The GHIAA mission is to be an independent resource, curator, interdisciplinary think tank and consultant for best and alternative tools, practices and agreement provisions for global health alliance formation. We are developing an international center for research, training, education, advocacy and support, dedicated to improving the health of the world's communities through development alliance formation. We seek to engage academia, governmental, business and nonprofit organizations in this collaborative effort.
Increase knowledge and tools to translate global health policies for actionable agreement provisions, as well as to socialize the options for funders and partners. Assemble, analyze, educate on and increase the availability and transparency of these provisions and sample agreements, and other legal and policy tools for the development and distribution of medicines, vaccines, diagnostics and adjunctive technologies to treat infectious disease outbreaks, neglected and chronic diseases. We will continue to expand our Master Alliance Provision Guide to share evolving agreement terms and accepted practices and continue to provide and develop tools as an independent source for current and best practices. Our goals are to provide:
1. Value for the scientific community by shortening the time from innovation to patient
2. Value for the global health community by providing transparency on provisions used in the formation of alliances
3. Value for our members in providing a shared forum for discussion, education and policy development
Following the Ebola outbreak of 2014, government and industry players mobilized resources and funding to develop a vaccine. Such a rapid response was significant given the high cost threshold for R&D and lengthy timeline for therapeutic development. Consequently, GHIA began to research this phenomenon, mapping the partnerships that were formed in real-time between the public, private, and nonprofit sector in response to the spread of Ebola. As the outbreak evolved, GHIA worked to understand the unifying factors that brought players together and the roadblocks that they faced.
Over the following year, GHIA interviewed numerous representatives from each partner organization. This investigation illustrated the diversity of players involved in vaccine development. Innovators hailed from an array of research backgrounds, including private companies (small and large), academic institutions, and federal agencies. Discussions revealed that stakeholders were motivated by the public health imperative of EIDs, but were challenged by the dearth of financial support for R&D. Individual organizations typically take 10-15 years to fully develop a drug; a timeframe that was insufficient given the swift spread of Ebola throughout Africa. Players attempted to streamline the R&D process by forming alliances to share costs and resources. This unprecedented effort produced tangible success, with the first clinical trials set to begin after a mere eight months. However, the remarkable progress of stakeholders was hindered by a lack of legal clarity regarding alliance structures, technology transfer, and data sharing. Clinical trials were first delayed and then rendered insignificant as the patient population diminished.

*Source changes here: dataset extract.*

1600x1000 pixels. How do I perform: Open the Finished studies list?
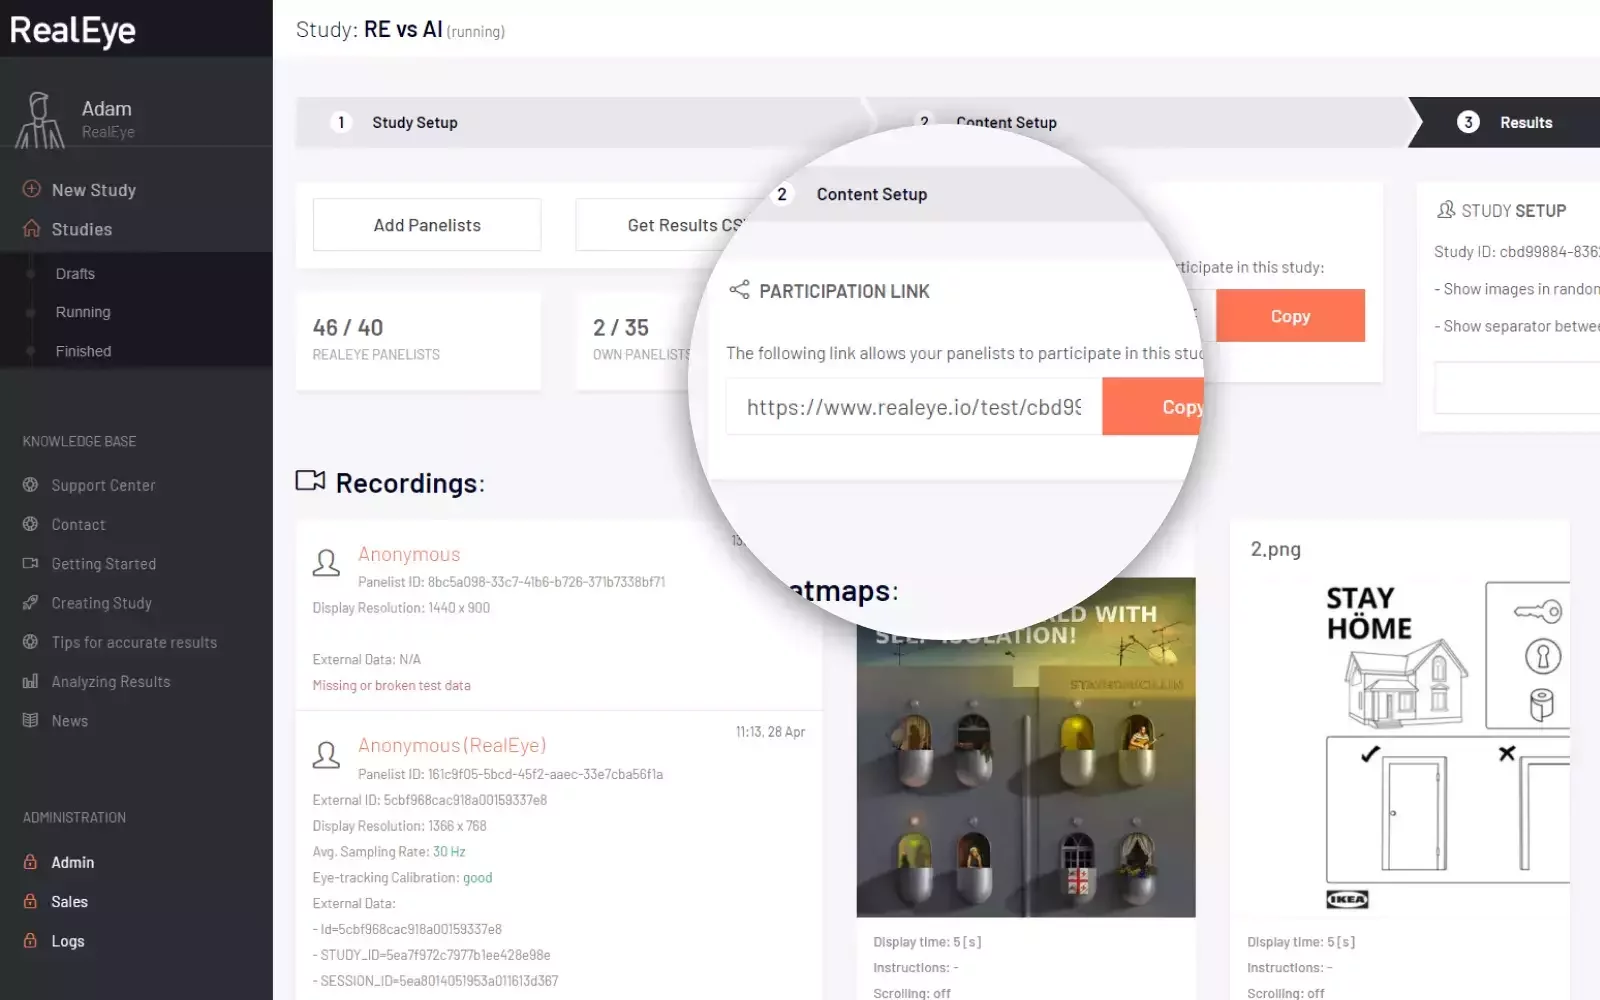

The Ebola outbreak exposed significant gaps in pandemic preparedness, and highlighted the need for collaborative investment in R&D for future outbreaks. Conversations with players revealed a desire for legal tools to facilitate alliance formation. Using samples of agreements and contracts from representative organizations, GHIA worked to develop templates for licensing intellectual property (IP) in order to expedite multi-stakeholder negotiations. The first model agreements were presented in November of 2015 to key members of the Ebola consortia, who were gathered by GHIA for a workshop on pandemic preparedness in Washington, D.C. Draft templates were positively received by workshop participants, who also provided GHIA with important perspective about how the needs and wants of individual players differed based on their context. Members pledged to continue sharing existing provisions and agreements so that GHIA could build a glossary of licensing terms and expand its chart of EID provisions. In late 2015, GHIA was invited to work on the WHO’s Pandemic Preparedness Initiative, and began developing a database of pathogens and partners to facilitate alliance formation for future epidemics.
Players from the Ebola outbreak were reconvened for a symposium to discuss lessons learned and frame the discussion for potential pandemics. Yet the recent outbreak of the Zika virus demonstrates that EIDs are a global threat for the present that cannot be relegated to the future. This has renewed the urgency of GHIA’s research, with the first comprehensive alliance maps and pathogen charts debuted at the 2016 Symposium. These discussions continue to guide GHIA’s efforts to develop educational tools and resources for R&D partnerships.